中学に上がる頃にこの地に越してきた響に、幼馴染みなんてものはない。幼い頃は幼稚園どころか小学校にだって行っていなかった。まわりは大人ばかりで、年頃の友人さえも。
それを嘆いた事もなかったし、響にとってそれは当たり前の事だった。
「そんな事言っちゃうんだー折角カラオケにでも行こうかなーって聖と話してたのになー」
「え。いやぁ誰が華様を馬鹿女だなんて。是非ご一緒させて下さい。お供に響をつけましょう!」
「ちょっと、オレ行くなんて一言も」
腕を組んで上から鼻を鳴らして涼を見下す海岡華(うみおかはな)にゴマをする涼はさらりと響を巻き込む。

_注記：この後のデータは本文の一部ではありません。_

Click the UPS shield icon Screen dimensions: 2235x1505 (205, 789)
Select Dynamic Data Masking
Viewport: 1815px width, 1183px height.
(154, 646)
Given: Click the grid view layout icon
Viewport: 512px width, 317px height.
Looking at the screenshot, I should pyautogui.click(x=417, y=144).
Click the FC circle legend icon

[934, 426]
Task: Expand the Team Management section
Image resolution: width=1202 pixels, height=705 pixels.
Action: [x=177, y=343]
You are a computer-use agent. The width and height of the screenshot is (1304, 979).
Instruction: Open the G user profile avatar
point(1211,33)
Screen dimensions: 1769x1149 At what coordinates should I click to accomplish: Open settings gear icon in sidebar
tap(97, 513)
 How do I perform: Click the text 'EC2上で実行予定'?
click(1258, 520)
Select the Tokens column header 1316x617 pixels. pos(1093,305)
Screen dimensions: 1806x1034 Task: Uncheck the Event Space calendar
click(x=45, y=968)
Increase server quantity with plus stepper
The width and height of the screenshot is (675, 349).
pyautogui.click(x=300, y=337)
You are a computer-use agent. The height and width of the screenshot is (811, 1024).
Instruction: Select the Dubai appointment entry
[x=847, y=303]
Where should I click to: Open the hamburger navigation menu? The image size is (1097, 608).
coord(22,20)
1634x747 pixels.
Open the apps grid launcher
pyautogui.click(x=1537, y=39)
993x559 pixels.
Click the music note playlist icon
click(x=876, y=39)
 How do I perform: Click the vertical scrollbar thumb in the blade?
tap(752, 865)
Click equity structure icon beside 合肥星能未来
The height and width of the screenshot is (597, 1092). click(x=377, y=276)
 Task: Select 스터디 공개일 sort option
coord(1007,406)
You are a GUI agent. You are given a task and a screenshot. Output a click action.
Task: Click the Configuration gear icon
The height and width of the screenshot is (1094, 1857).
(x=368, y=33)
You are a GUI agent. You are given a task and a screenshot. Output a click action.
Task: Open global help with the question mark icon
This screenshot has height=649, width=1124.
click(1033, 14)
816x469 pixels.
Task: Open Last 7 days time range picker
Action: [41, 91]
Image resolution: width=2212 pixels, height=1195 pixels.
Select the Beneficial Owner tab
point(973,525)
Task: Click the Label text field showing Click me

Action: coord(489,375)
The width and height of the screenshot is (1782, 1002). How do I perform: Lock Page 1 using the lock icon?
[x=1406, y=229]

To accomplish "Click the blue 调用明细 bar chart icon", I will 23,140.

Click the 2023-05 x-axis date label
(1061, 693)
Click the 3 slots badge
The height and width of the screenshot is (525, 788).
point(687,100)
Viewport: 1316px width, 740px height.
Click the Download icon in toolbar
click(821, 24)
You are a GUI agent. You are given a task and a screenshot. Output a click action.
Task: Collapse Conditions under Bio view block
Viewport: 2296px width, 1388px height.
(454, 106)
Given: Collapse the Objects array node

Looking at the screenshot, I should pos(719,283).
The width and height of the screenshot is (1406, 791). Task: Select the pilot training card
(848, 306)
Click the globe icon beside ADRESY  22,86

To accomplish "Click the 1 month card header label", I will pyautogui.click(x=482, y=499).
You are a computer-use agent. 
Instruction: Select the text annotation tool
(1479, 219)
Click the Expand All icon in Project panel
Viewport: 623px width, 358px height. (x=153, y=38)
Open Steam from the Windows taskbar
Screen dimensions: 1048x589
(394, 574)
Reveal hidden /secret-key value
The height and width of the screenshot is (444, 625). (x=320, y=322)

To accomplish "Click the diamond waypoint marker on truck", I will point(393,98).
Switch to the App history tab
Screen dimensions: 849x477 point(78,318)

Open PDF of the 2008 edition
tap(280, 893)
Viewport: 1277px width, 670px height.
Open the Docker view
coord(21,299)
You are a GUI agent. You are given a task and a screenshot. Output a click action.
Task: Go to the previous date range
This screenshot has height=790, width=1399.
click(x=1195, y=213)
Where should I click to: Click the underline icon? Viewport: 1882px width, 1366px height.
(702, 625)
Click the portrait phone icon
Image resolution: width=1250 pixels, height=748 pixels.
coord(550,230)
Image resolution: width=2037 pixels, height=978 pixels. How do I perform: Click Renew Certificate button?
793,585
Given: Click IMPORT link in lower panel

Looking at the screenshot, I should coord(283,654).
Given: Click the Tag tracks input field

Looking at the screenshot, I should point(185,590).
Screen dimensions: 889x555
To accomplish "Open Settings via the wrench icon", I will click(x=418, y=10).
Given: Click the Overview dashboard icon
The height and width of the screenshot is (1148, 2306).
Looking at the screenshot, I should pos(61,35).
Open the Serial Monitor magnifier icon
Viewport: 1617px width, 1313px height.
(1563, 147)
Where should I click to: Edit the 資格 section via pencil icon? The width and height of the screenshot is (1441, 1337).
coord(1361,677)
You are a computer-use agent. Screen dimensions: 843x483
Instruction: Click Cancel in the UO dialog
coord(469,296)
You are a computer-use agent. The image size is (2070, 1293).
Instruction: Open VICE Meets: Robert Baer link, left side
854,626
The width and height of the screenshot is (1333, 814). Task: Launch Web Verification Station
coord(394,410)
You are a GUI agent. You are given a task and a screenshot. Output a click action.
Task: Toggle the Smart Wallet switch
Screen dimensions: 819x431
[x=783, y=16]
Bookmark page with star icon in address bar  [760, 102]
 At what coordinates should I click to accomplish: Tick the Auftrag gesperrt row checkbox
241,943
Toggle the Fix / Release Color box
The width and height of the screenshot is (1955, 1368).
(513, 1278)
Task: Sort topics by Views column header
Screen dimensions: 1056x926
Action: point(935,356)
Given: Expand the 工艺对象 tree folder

それまで言い合う二人を静かに見ていた響は、突然自分を同じ土俵に上げられて顔をしかめる。
「いーじゃんどうせ暇なんだろ?それにほら、お前が一緒だと空閑ちゃんも喜ぶし」
「空閑が喜んでオレに何か得があんのかよ」
「うーん…」
涼は華の友人、空閑聖(くがひじり)に惚れているらしい。アピールする勇気のない涼は、ちょくちょく幼馴染みの華と親友の響を巻き込む。事に響は「眉目秀麗」らしく、大概のイベントには強制参加。
華は涼の扱いには慣れているようで、涼はいつも彼女の掌で遊ばれている。
「俺が喜ぶ!なんちゃって!」
「…」
なんちゃってとか、素で言っちゃうんだ。
響は前屈みで肩を震わせ机を何度も掌で打つ。背中を伸ばして深呼吸。
涼と華は彼の妙な行動に顔を見合わせことりと首を傾げる。
黙って見守っていると響は突然立ち上がり、鞄を肩に掛けて無言で教室のドアに向かう。
「響~?」
背中に受ける悲痛な声。
響は振り向いて少し笑う。
「行くんだろカラオケ。海岡、空閑は?」
涼はぱっと満面の笑みでおおはしゃぎ。まだどこのカラオケに行くとも聞いていないのに、先に行って部屋を確保するんだと、教室を飛び出して行ってしまった。
「ふ…おっかしーの」
「ひょっとして大河、さっきの笑ってたの?」
聖にメールを打っていた華が、微笑を漏らす響を見上げる。